Copy every record that follows, word for word.

**PROVIDED RECORDS**.

━━━━━━

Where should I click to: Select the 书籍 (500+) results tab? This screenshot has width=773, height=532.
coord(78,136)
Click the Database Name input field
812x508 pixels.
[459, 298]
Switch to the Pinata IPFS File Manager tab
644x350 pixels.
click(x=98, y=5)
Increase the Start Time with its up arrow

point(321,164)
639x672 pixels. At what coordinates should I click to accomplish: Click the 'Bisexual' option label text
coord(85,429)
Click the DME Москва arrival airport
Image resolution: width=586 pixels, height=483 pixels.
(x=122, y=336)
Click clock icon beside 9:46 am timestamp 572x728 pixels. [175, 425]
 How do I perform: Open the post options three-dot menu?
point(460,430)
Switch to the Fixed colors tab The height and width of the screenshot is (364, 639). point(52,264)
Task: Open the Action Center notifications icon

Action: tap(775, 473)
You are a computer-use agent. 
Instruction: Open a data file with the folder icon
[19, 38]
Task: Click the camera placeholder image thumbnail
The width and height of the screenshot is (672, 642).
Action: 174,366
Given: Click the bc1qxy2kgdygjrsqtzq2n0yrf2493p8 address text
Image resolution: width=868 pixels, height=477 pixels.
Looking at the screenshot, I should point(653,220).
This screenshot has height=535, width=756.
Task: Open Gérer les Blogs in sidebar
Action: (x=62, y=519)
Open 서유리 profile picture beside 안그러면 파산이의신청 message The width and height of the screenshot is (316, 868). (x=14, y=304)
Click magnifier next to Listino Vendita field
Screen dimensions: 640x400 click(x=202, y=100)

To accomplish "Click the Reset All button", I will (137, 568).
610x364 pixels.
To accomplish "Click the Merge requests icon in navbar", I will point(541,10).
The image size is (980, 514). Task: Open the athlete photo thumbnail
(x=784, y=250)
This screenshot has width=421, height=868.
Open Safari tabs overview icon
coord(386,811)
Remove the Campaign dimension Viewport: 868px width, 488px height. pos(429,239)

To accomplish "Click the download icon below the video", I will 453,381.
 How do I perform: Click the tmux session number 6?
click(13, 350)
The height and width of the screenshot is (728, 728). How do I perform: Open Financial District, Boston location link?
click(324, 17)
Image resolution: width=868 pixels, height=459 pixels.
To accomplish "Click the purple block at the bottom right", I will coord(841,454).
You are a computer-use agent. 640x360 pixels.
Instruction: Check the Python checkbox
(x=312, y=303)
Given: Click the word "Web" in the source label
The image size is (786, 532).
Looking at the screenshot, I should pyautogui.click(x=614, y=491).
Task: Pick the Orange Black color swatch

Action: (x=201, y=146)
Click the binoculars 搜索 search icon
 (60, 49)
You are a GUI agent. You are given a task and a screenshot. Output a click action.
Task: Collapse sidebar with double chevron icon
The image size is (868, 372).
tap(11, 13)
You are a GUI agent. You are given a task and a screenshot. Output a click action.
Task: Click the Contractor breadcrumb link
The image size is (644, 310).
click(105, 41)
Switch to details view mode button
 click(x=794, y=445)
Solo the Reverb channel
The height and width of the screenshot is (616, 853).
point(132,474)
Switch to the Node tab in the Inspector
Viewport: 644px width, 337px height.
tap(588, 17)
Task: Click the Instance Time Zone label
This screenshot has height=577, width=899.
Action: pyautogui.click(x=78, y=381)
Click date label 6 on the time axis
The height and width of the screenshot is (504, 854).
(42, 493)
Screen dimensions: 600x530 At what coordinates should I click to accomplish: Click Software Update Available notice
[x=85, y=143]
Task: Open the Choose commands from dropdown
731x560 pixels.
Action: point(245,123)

━━━━━━

**RESPONSE AREA**.
Where should I click to: Select the 书籍 (500+) results tab? This screenshot has width=773, height=532.
coord(78,136)
Click the Database Name input field
812x508 pixels.
[459, 298]
Switch to the Pinata IPFS File Manager tab
644x350 pixels.
click(x=98, y=5)
Increase the Start Time with its up arrow

point(321,164)
639x672 pixels. At what coordinates should I click to accomplish: Click the 'Bisexual' option label text
coord(85,429)
Click the DME Москва arrival airport
Image resolution: width=586 pixels, height=483 pixels.
(x=122, y=336)
Click clock icon beside 9:46 am timestamp 572x728 pixels. [175, 425]
 How do I perform: Open the post options three-dot menu?
point(460,430)
Switch to the Fixed colors tab The height and width of the screenshot is (364, 639). point(52,264)
Task: Open the Action Center notifications icon

Action: tap(775, 473)
You are a computer-use agent. 
Instruction: Open a data file with the folder icon
[19, 38]
Task: Click the camera placeholder image thumbnail
The width and height of the screenshot is (672, 642).
Action: 174,366
Given: Click the bc1qxy2kgdygjrsqtzq2n0yrf2493p8 address text
Image resolution: width=868 pixels, height=477 pixels.
Looking at the screenshot, I should point(653,220).
This screenshot has height=535, width=756.
Task: Open Gérer les Blogs in sidebar
Action: (x=62, y=519)
Open 서유리 profile picture beside 안그러면 파산이의신청 message The width and height of the screenshot is (316, 868). (x=14, y=304)
Click magnifier next to Listino Vendita field
Screen dimensions: 640x400 click(x=202, y=100)

To accomplish "Click the Reset All button", I will (137, 568).
610x364 pixels.
To accomplish "Click the Merge requests icon in navbar", I will point(541,10).
The image size is (980, 514). Task: Open the athlete photo thumbnail
(x=784, y=250)
This screenshot has width=421, height=868.
Open Safari tabs overview icon
coord(386,811)
Remove the Campaign dimension Viewport: 868px width, 488px height. pos(429,239)

To accomplish "Click the download icon below the video", I will 453,381.
 How do I perform: Click the tmux session number 6?
click(13, 350)
The height and width of the screenshot is (728, 728). How do I perform: Open Financial District, Boston location link?
click(324, 17)
Image resolution: width=868 pixels, height=459 pixels.
To accomplish "Click the purple block at the bottom right", I will coord(841,454).
You are a computer-use agent. 640x360 pixels.
Instruction: Check the Python checkbox
(x=312, y=303)
Given: Click the word "Web" in the source label
The image size is (786, 532).
Looking at the screenshot, I should pyautogui.click(x=614, y=491).
Task: Pick the Orange Black color swatch

Action: (x=201, y=146)
Click the binoculars 搜索 search icon
 (60, 49)
You are a GUI agent. You are given a task and a screenshot. Output a click action.
Task: Collapse sidebar with double chevron icon
The image size is (868, 372).
tap(11, 13)
You are a GUI agent. You are given a task and a screenshot. Output a click action.
Task: Click the Contractor breadcrumb link
The image size is (644, 310).
click(105, 41)
Switch to details view mode button
 click(x=794, y=445)
Solo the Reverb channel
The height and width of the screenshot is (616, 853).
point(132,474)
Switch to the Node tab in the Inspector
Viewport: 644px width, 337px height.
tap(588, 17)
Task: Click the Instance Time Zone label
This screenshot has height=577, width=899.
Action: pyautogui.click(x=78, y=381)
Click date label 6 on the time axis
The height and width of the screenshot is (504, 854).
(42, 493)
Screen dimensions: 600x530 At what coordinates should I click to accomplish: Click Software Update Available notice
[x=85, y=143]
Task: Open the Choose commands from dropdown
731x560 pixels.
Action: point(245,123)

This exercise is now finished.